There is a possibility also that she may want to travel in between the time she gets here for a few days before the wedding…crossing fingers this happens…
She’s already visited me in Greece so I’m not sure how much sightseeing she’ll want to do.
I think I may tell her that I feel bad that Im not going to be very much fun those days and I’ll be really busy. Maybe that could be her cue to travel and come back for the wedding.

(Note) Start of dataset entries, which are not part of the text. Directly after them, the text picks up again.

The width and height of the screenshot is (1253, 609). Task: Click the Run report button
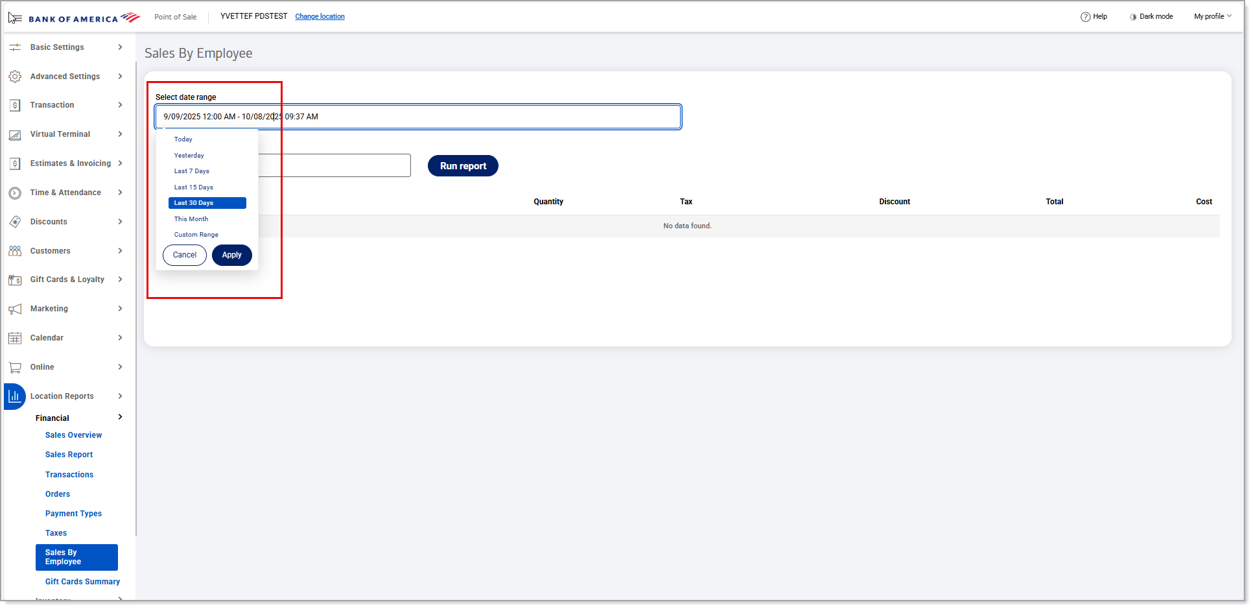tap(463, 166)
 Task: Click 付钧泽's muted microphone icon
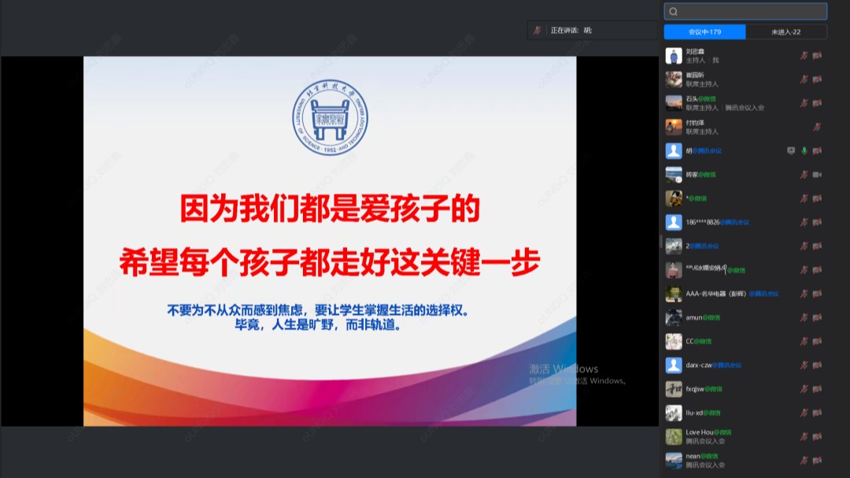point(817,127)
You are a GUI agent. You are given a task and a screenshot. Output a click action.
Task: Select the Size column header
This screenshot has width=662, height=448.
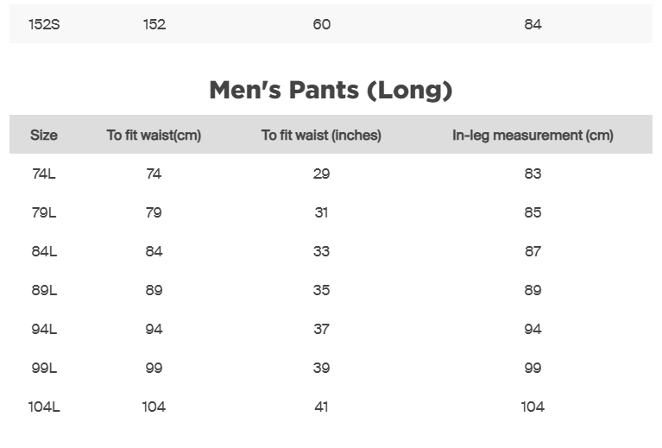point(44,136)
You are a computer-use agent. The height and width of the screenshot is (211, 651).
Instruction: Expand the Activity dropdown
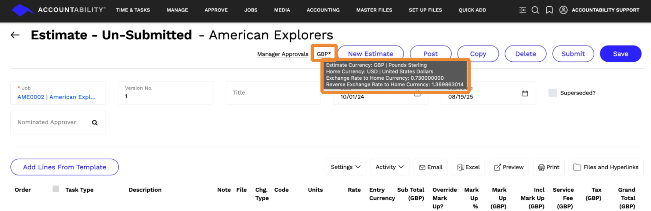[389, 167]
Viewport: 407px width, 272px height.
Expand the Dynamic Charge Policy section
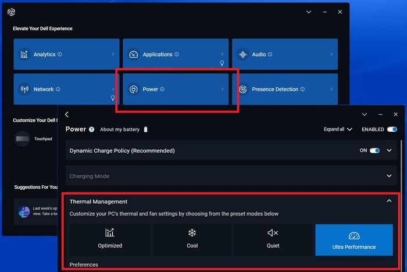[x=389, y=150]
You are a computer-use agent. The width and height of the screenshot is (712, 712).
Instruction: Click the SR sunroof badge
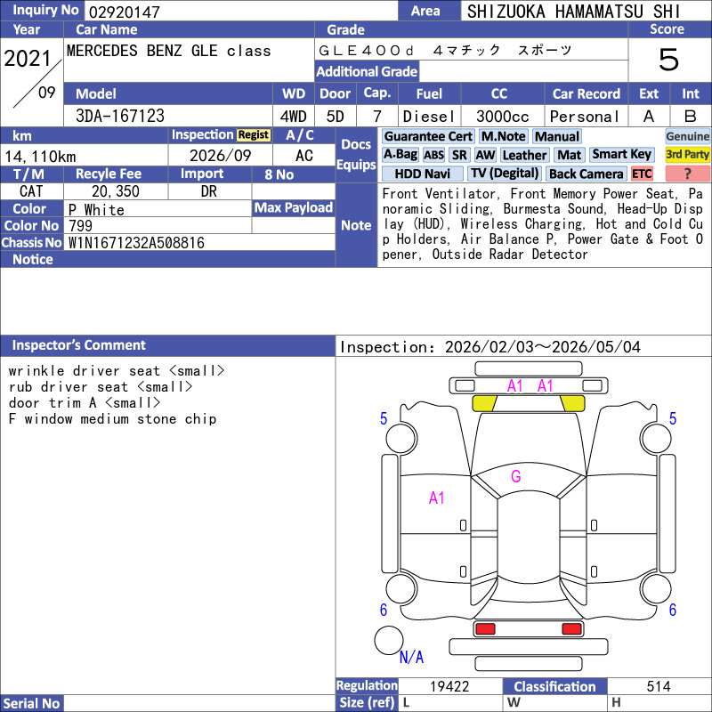pyautogui.click(x=459, y=155)
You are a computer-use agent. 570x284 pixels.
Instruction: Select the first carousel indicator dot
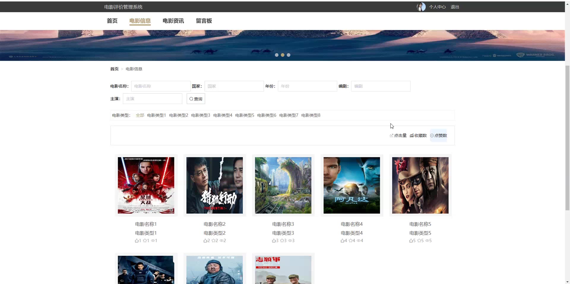277,55
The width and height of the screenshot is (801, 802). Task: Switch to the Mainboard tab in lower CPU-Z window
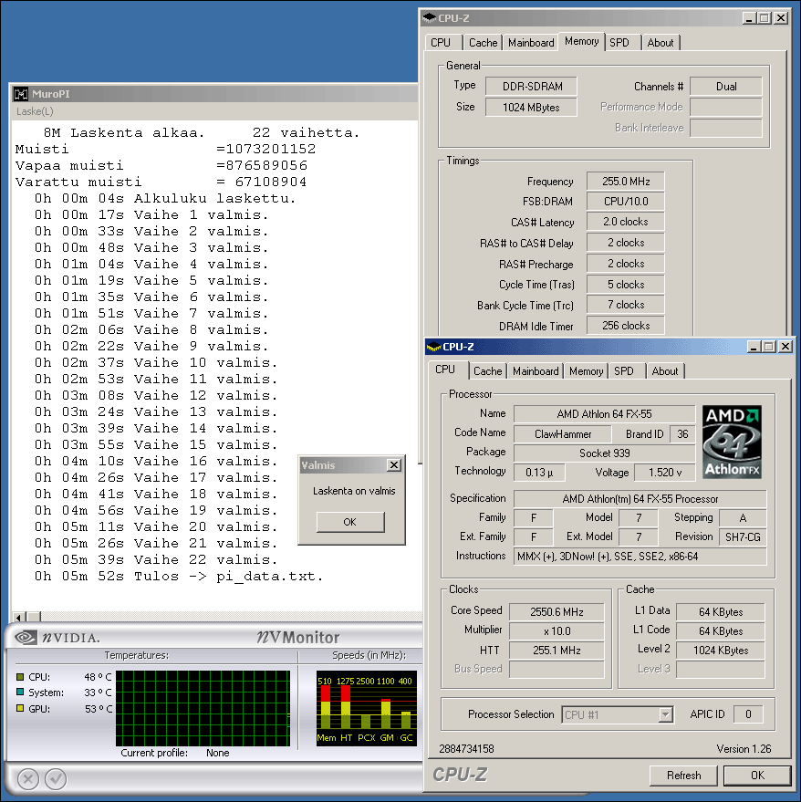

Also there will be so many family members and friends with wonderful energy around me so I’ll focus on that.
Post # 5
I’m sorry 🙁 I get how you feel though. I’m always antsy when guests talk about where they’ll stay and I feel a huge sigh of relief when it’s not with me and they don’t even bring it up. 😛 Will keep you in my thoughts, I think just telling her how you feel may be the best idea. You’re going through a huge life-change and may not mind a night or two(right?)…. but the entire week you want to be by yourself as much as possible to keep your sanity? I don’t think that would be bad to say since it sounds like the truth.
Post # 6
It’s my fault though because I already agreed to have her stay with me. Since more people are coming into town 4 days after she gets here, I have an excuse to ask her to go to a hotel because I’ll need to host family members…but for the few days she’s here I hope she behaves…:-/
I could definitely have her hang with my cousins for a bit.